**Task details**
Before printing the listing, strip out its pictures and keep everything else exact.

**Provided material**
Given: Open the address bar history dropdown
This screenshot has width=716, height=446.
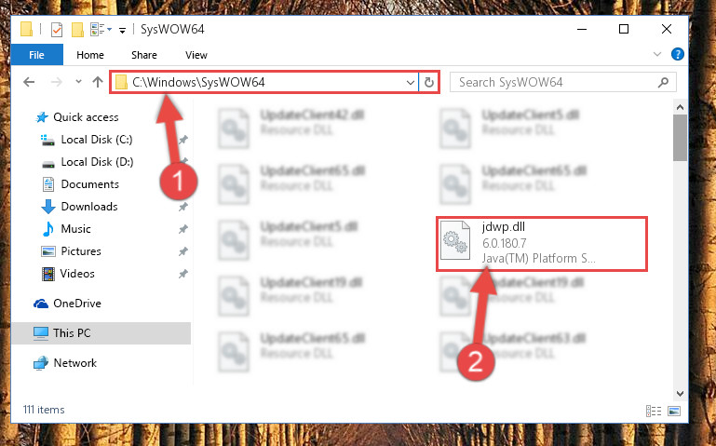Looking at the screenshot, I should tap(410, 82).
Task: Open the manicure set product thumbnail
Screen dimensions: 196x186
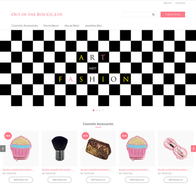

**Written response**
Given: Open the address bar history dropdown
This screenshot has width=716, height=446.
Looking at the screenshot, I should tap(410, 82).
Task: Open the manicure set product thumbnail
Screen dimensions: 196x186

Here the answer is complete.